Data under study
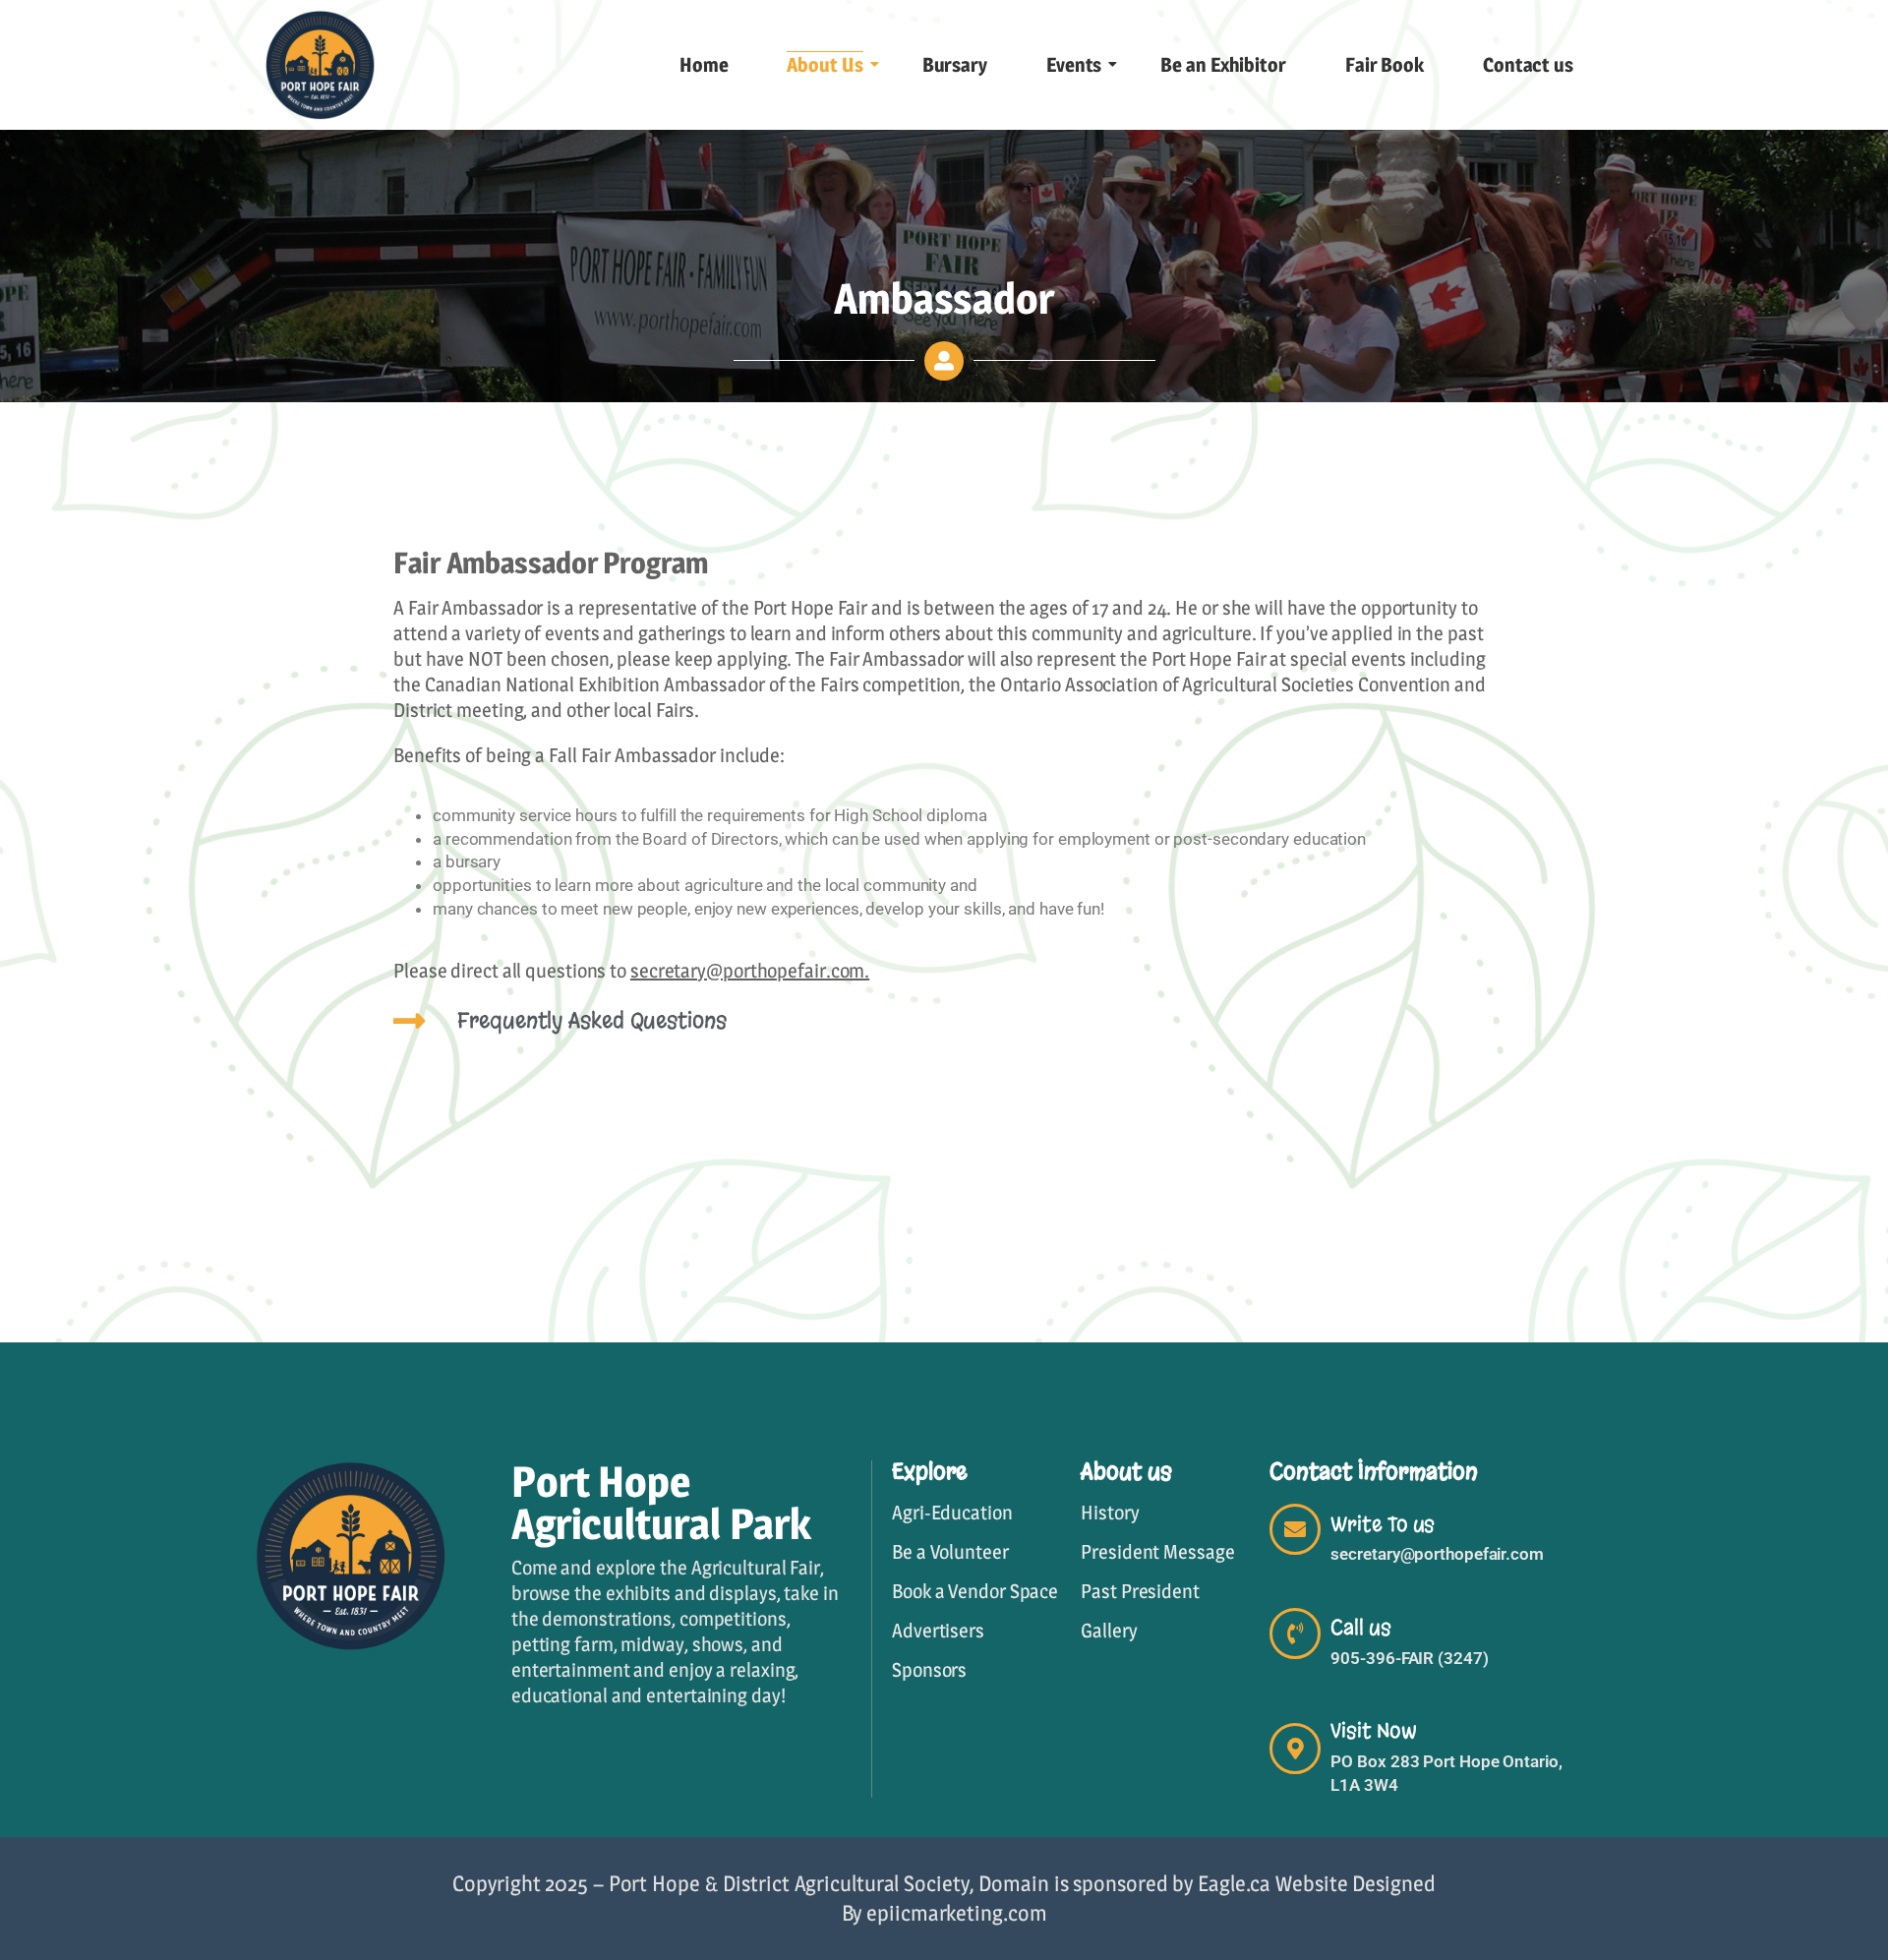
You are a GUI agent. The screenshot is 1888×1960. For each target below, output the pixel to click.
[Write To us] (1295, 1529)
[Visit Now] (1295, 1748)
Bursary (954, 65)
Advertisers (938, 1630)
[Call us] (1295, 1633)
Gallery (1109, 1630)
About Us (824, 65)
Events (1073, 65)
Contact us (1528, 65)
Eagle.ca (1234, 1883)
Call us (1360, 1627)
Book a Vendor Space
==
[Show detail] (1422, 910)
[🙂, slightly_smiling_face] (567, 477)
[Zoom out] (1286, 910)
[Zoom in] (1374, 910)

What the exercise asks
The entries above hold a line with "You are a GUI" and a later line with "Book a Vendor Space". Write out exactly those lines and all lines between, nothing more.

Answer below
You are a GUI agent. The screenshot is 1888×1960. For each target below, output the pixel to click.
[Write To us] (1295, 1529)
[Visit Now] (1295, 1748)
Bursary (954, 65)
Advertisers (938, 1630)
[Call us] (1295, 1633)
Gallery (1109, 1630)
About Us (824, 65)
Events (1073, 65)
Contact us (1528, 65)
Eagle.ca (1234, 1883)
Call us (1360, 1627)
Book a Vendor Space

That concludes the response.